Police medals are given without following any specific guidelines; in fact, there is no committee for selection of IPS officers in many states for recommending them for award of police medals. The officers are literally handpicked by the police chief for the awards. Many junior officers have been awarded police medals bypassing the senior officers without any rhyme and reason.

Police officers recommended for medals by state authorities at loggerheads with the central authorities have encountered denials citing ambiguous reasons like 'negative intelligence reports' and 'public perception.' These terms, often shrouded in ambiguity, have allegedly been misused to withhold medals from deserving officers, leaving the criteria for recommendation and application unclear. Additionally, there are cases where neutral police personnel, not politically aligned or perceived as not aligning with state authorities but close to the central authorities have been overlooked for medal recommendations.

A questionable practice exists among certain police officers, who navigate the delicate balance between warring states and central authorities, securing recognition from both. These officers, often boasting influential connections across the country, consistently receive favorable intelligence and public perception reports. This practice has fueled allegations, particularly in Andhra Pradesh, where three officers were awarded the prestigious Police Medal for Gallantry (PMG) between 2002 and 2003, despite not being present at the alleged encounters.

In West Bengal, a similar incident arose, with an officer allegedly receiving the PMG for an encounter with Maoists, despite being absent and residing in Kolkata. In another instance, a police officer who allegedly merely observed an encounter with extremists from a nearby office, arriving at the scene only after the encounter was over, was reportedly awarded a PMG.

The awarding of police medals for distinguished service and meritorious service has also been called into question, with allegations of proximity bias and political influence. This raises concerns about the veracity of such awards, particularly as central authorities rely on state recommendations for verification. Further, the state-level medal awarding process itself particularly at the senior level is alleged to be riddled with proximity bias, favoring individuals having the 'right connection'. This pattern suggests a blatant disregard for merit and a prioritization of 'allegiance' over genuine performance.

Despite concerted efforts to augment transparency and ensure accountability, lingering concerns persist concerning potential bias, undue influence from lobbying efforts, discriminatory practices, and a lack of diversity and inclusivity. Political considerations and inconsistencies further fuel doubts about the fairness and impartiality of the police medal selection process.

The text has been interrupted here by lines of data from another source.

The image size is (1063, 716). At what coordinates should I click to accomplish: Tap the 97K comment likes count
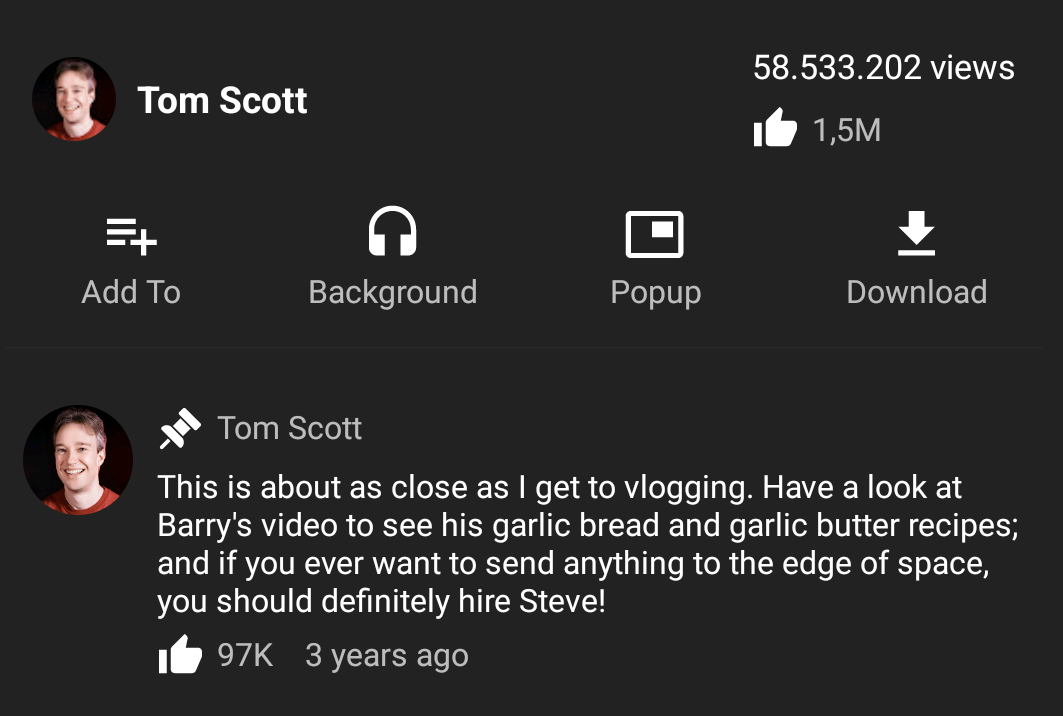[245, 655]
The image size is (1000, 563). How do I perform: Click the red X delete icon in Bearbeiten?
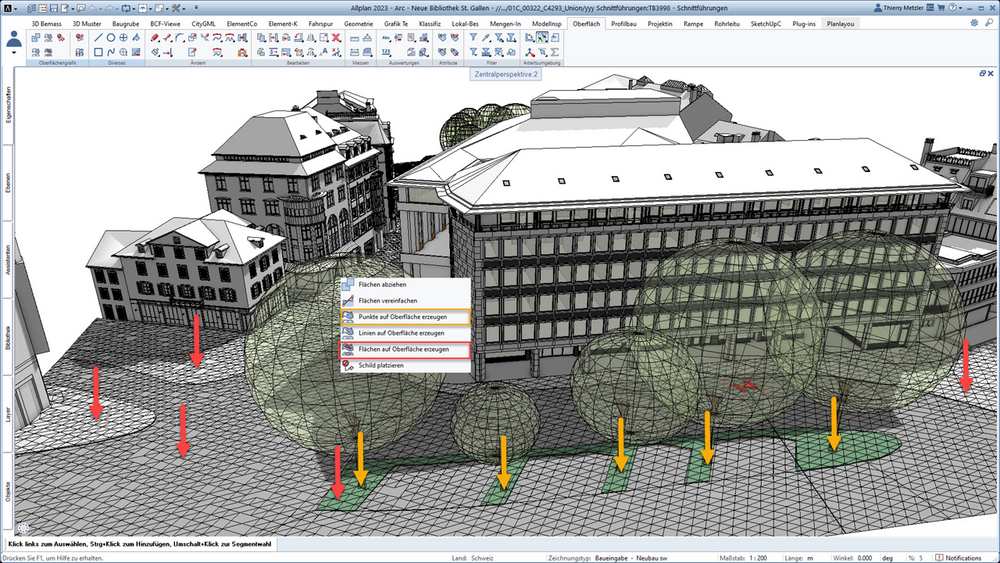(336, 38)
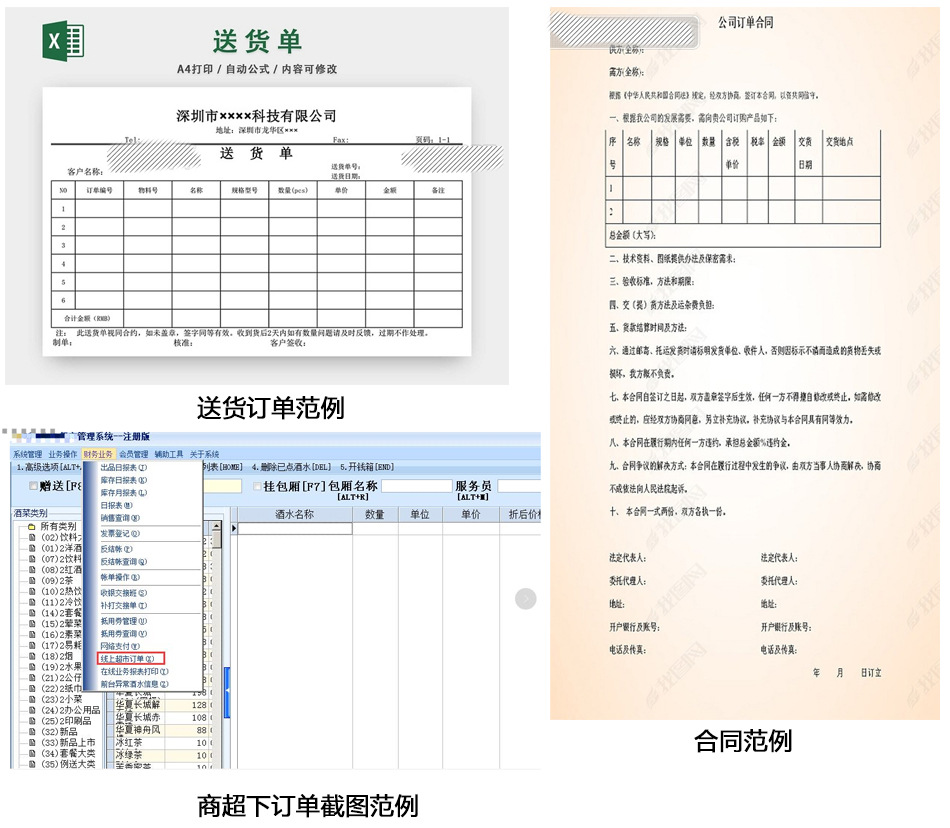Click the 包厢名称 input field
Image resolution: width=950 pixels, height=828 pixels.
(416, 487)
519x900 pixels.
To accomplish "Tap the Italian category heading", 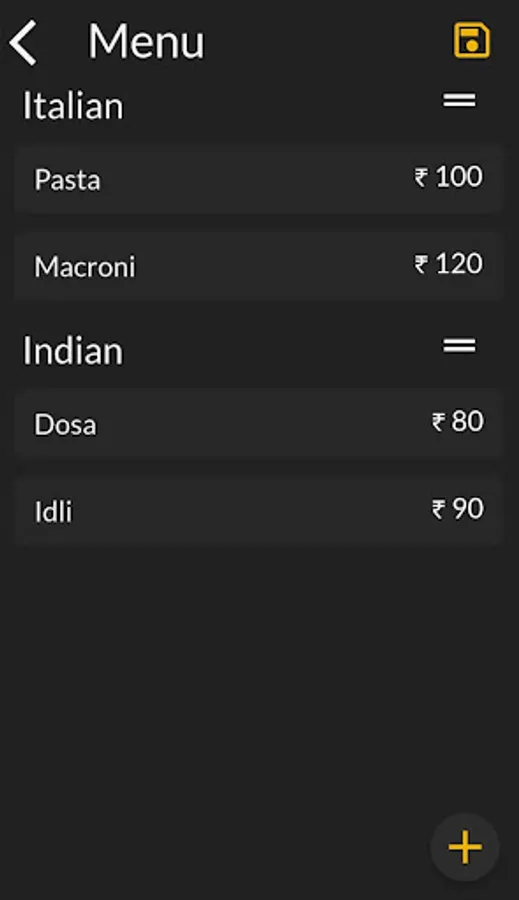I will [x=73, y=106].

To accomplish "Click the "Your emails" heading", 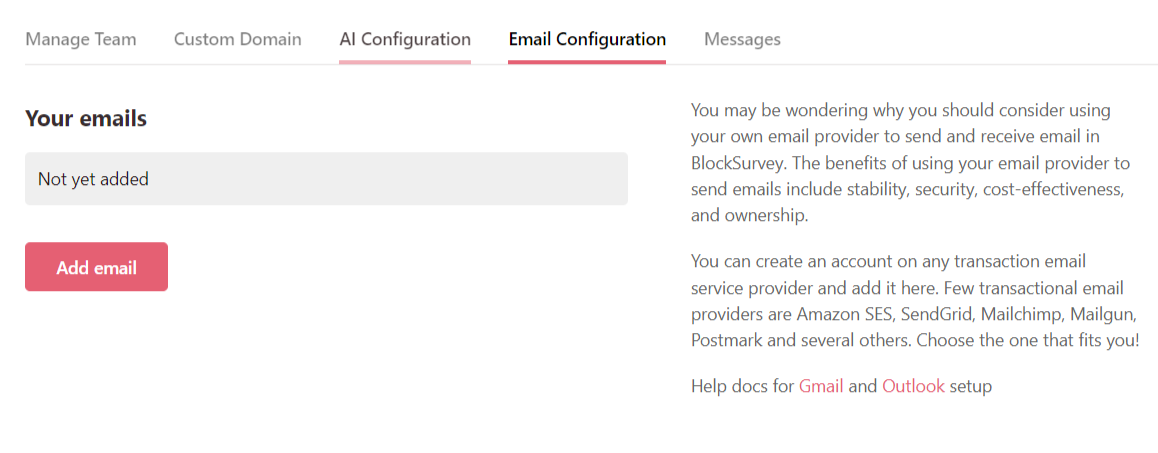I will 86,119.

The absence of clearly defined and standardized criteria for nominations exacerbates suspicions regarding the equitable nature of the process. While structured evaluation and verification stages have been implemented, ongoing challenges threaten to undermine the credibility and integrity of the selection process.

Addressing these concerns is paramount to safeguarding the integrity and fairness of the process. Neglecting these concerns could diminish the esteemed value and significance of police medals, which are universally recognized as symbols of honor and recognition for exceptional service. It also carries the risk of sowing demoralization among officers who are unjustly overlooked. By embracing these challenges, the police medal selection process can perpetuate its reputation for impartiality, transparency, and fairness, vouchsafing the highest standards of professionalism and accountability in law enforcement irrespective of biases or discriminations.